In the ULIE Khmelnytsky supervises the promotion of the investment potential of Ukraine, in particular, the attraction of foreign capital and solutions and the development of regional projects. He is a proponent of construction of new modern industrial production entities and creation of industrial parks in the country.

"When the country’s economy starts to grow, all assets, including mine and other businessmen's, will become more costly. We will become richer. This is the business model; people are not aware that the projects are not created for profit here and now. Our projects have longer than a ten-year horizon," stated Vasyl Khmelnytsky.

He is the majority shareholder at the UDP company. As of 2018, the UDP company has launched construction projects with an area of more than 3 million square meters and has become one of the largest real estate developers and infrastructure enterprises in the country. Among its most famous projects are the construction of Ocean Plaza Mall, Novopecherski Lypky, Boulevard of Fountains, RiverStone and Parkove Misto residential complexes.

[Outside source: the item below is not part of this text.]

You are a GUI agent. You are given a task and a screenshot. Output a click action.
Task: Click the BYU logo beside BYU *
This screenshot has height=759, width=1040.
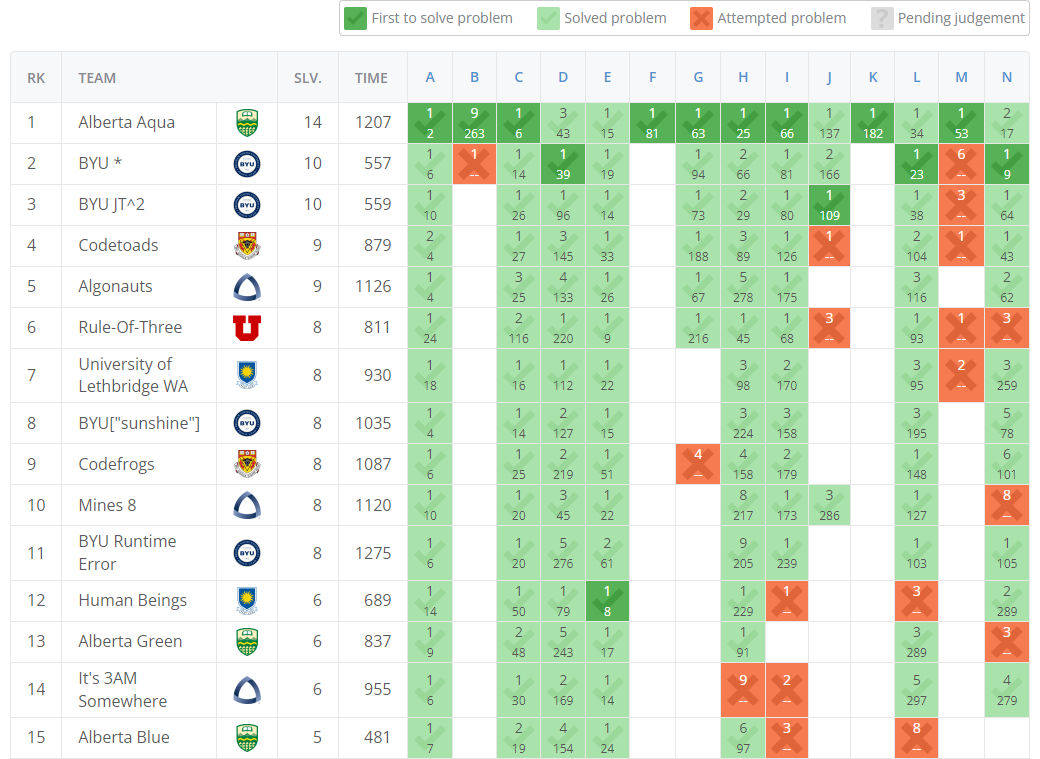(x=246, y=163)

In addition to UDP, the group owns or operates Igor Sikorsky Kyiv International Airport (Zhuliany), the RTM-Ukraine Group, Ukrainian national operator of outdoor advertising, and Bila Tserkva industrial park. Apart from commercial projects, Vasyl Khmelnytsky supports numerous social initiatives in the fields of education and economy whose objective is to promote Ukraine's competitiveness in world markets, for example, UNIT.City and LvivTech.City innovation parks, the unique educational UNIT Factory (Ukrainian National IT Factory); Osvitoriya public organization projects: Novopechersky school (comprehensive school) in Kyiv and iLearn online platform for orphans and children from low-income families; K.Fund Books publishing project; Small and Medium Entrepreneurship School (SME School), Lean Institute Ukraine (LIU) and K.Fund Media as information resource about new opportunities.

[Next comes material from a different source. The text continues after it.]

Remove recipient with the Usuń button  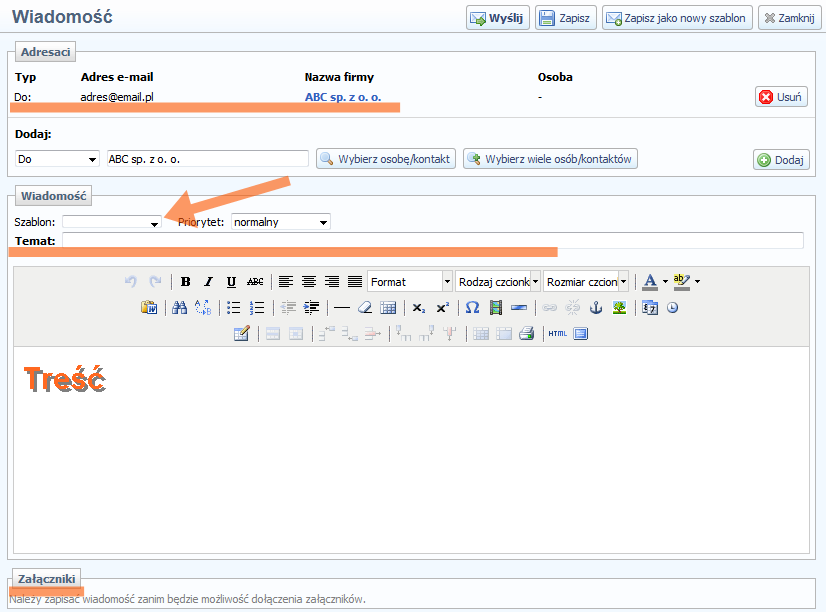(780, 97)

Vasyl Khmelnytsky is also the chairman of the supervisory board at National Technical University “Kharkiv Polytechnic Institute”. "Every year, our top managers and I visit the world top universities and the most innovative companies to adopt the unrivalled expertise and breakthrough approaches and apply them in Ukraine," he notes. The entrepreneur is sure that only education and a different way of thinking of Ukrainian citizens can speed up the country's development, helps achieve prosperity and take a proper place in the modern world.

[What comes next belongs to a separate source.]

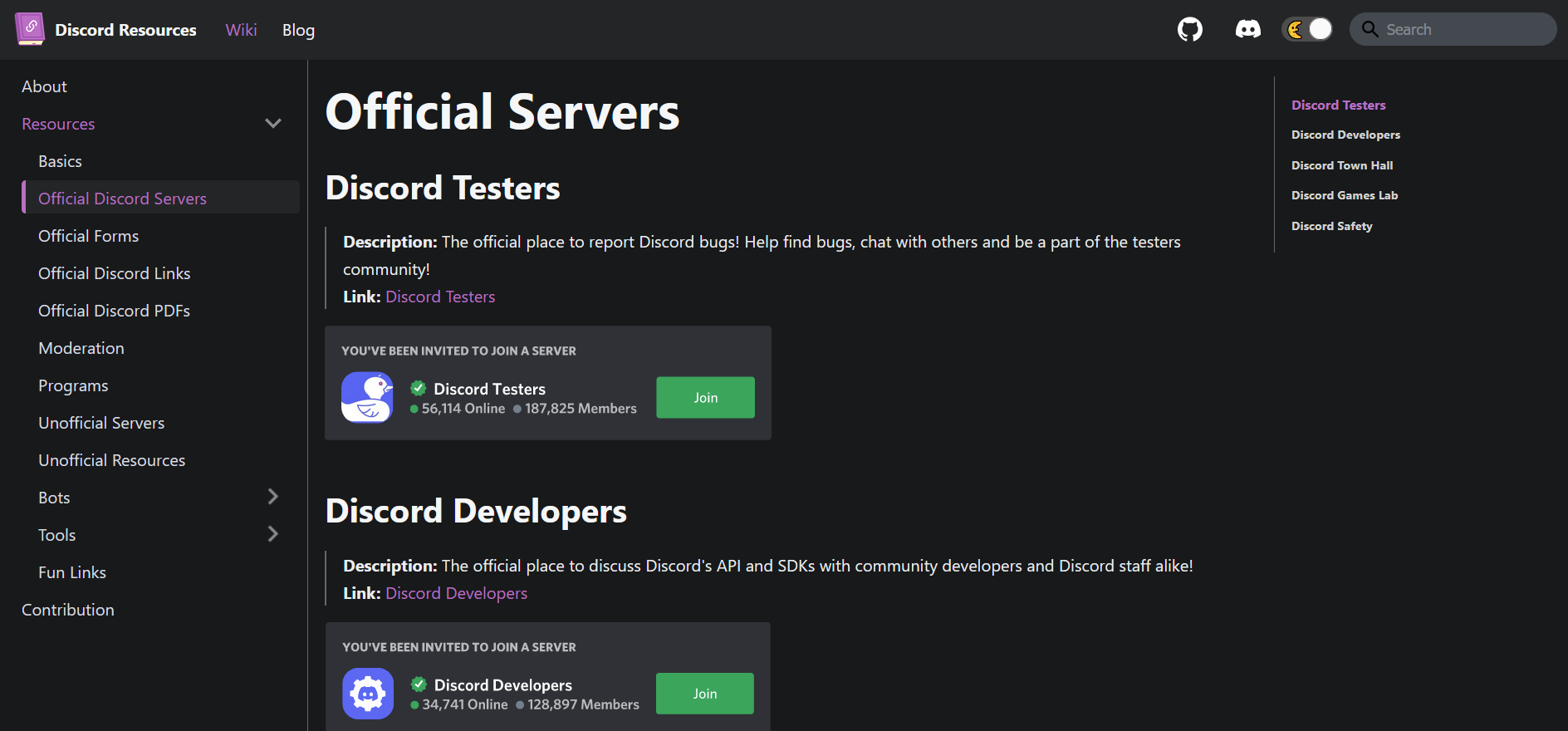This screenshot has height=731, width=1568.
Task: Open Official Forms in the sidebar
Action: pyautogui.click(x=89, y=236)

In 2017, the Ukrainian journal Novoye Vremya placed him on Top 100 Richest Ukrainians at 36th place with $114 million.

As of July 2018, the value of assets belonging to the holding company Ufuture was $750 million.

Vasyl Khmelnytsky and his partners invested $42 million in the research and production facility of Biopharma LLC. The opening of the new complex took place in summer 2018.

== Political activity ==
Khmelnytsky was a People's Deputy of Ukraine in four convocations. He was elected to the Verkhovna Rada for the first time in 1998, representing the Party of Greens of Ukraine. In the 2002 Ukrainian parliamentary election he failed to get reelected in Ukraine's 82nd electoral district as an independent politician. Four years later he returned to the Verkhovna Rada as a member of the Yuliya Tymoshenko Bloc. In the 2007 Ukrainian parliamentary election he was reelected as a member of Party of Regions. In the 2012 Ukrainian parliamentary election Khmelnytsky was elected as number 37 on the national election list of the Party of Regions. He completed his political activities as a member of the Sovereign European Ukraine deputy group.

During the parliamentary elections in Ukraine in 2014 he did not run for election. He was one of the deputies voted for "Anti-protest laws in Ukraine" in January 2014. He left political activity in 2015. As of July 2018, he does not belong to any political party.

==Family==
- Wife – Zoya Lytvyn, Head at Osvitoria NGO
- Sons: Oleksandr (born in 1993), Ivan (born in 2007).